Graves in "Irish Songs of Wit and Humour" (1884) has the following:
Oh, Who will plough the field or who will sell the corn? Oh, Who will wash the sheep an' have 'em nicely shorn? The stack that's on the haggard, unthrashed it may remain Since Johnny went a-thrashing the dirty King of Spain
The girls from the bawnogue in sorrow may retire And the piper and his bellows may go home and blow the fire For Johnny, lovely Johnny is sailing o'er the main Along with other patriarchs to fight the King o' Spain
The boys will surely miss him when Moneyhore comes round And they'll weep that their bould captain is nowhere to be found the peelers must stand idle, against their will and grain Since the valiant boy who gave them work now peels the King o' Spain
At wakes and hurling matches your like we'll never see Till you come back again to us astore gra-geal-machree And won't you throunce the buckeens that show us much disdain Because our eyes are not so black as those you'll meet in Spain
If cruel fate will not allow our Johnny to return His heavy loss we Bantry girls will never cease to mourn We'll resign ourselves to our sad lot and live in grief and pain Since Johnny died for Ireland's pride in the foreign land of Spain
Sparling's first edition (1887) doesn't include the song - and makes no mention of Graves' book.
Sparling's second edition (1888)includes the song, gives Graves as the source. His only change is to give the Irish phrase in verse 4 in Gaelic spelling:
a-stóir grádh geal mo-chroídhe
(N.B. Note the Cló Rómhánach! Nothing new under...)

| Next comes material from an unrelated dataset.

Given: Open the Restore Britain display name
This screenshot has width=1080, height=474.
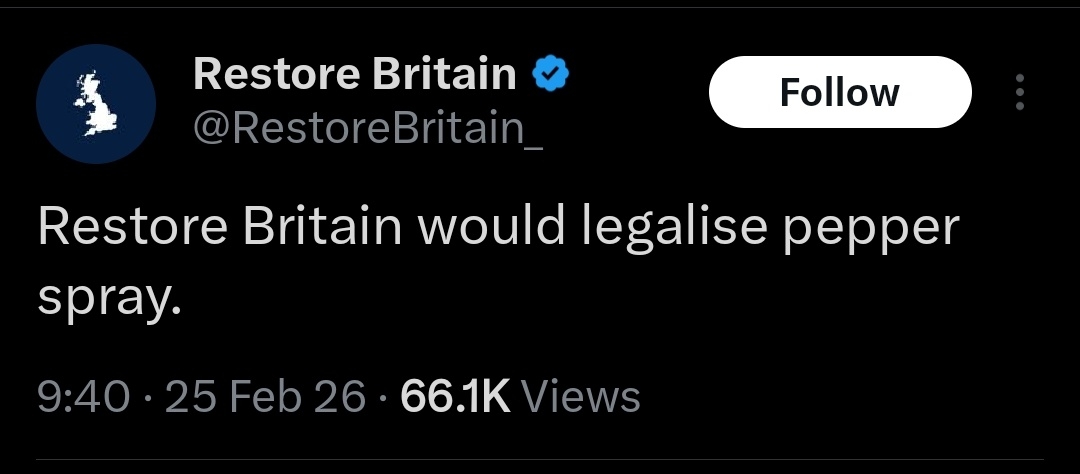Looking at the screenshot, I should [355, 75].
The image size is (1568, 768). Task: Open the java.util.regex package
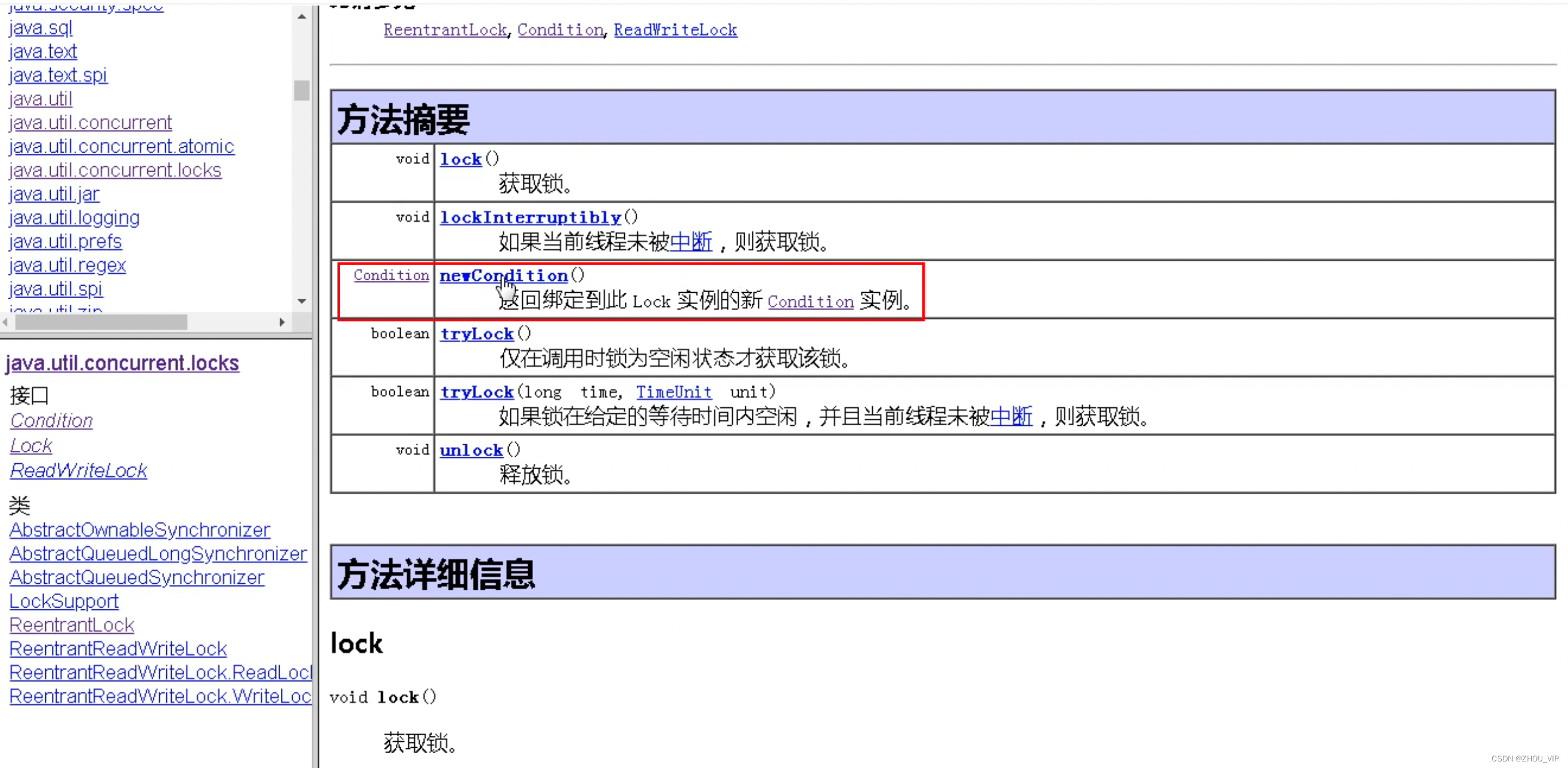[67, 265]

O'Lochlainn gives Sparling as his source for the words and makes a few minor changes:
The boys will surely miss him when Moneymore comes round And they'll weep that their bould captain is nowhere to be found the peelers must stand idle, against their will and grain Since the valiant boy who gave them work now peels the King of Spain
At wakes and hurling matches your like we'll never see Till you come back again to us astóirín óg mo chroí And won't you throunce the buckeens that show us much disdain Because our eyes are not so bright as those you'll meet in Spain
O'L gives Petrie as his source for the air - with the "Johnny, lovely Johnny.." lines quoted earlier. Petrie says of that air:
(collected) " in the county of Londonderry in the summer of 1837 and is very probably a tune of Ulster origin. It was sung to an Anglo-Irish peasant ballad, of which I have preserved the following quatrain: " - followed by the lines cited.
As a musical illiterate, I can only say that O'L s tune LOOKS the same as Petrie's! The words are a different matter - they certainly sound like a fragment of Edward/What put the blood... and the date makes it very unlikely to have been the same song.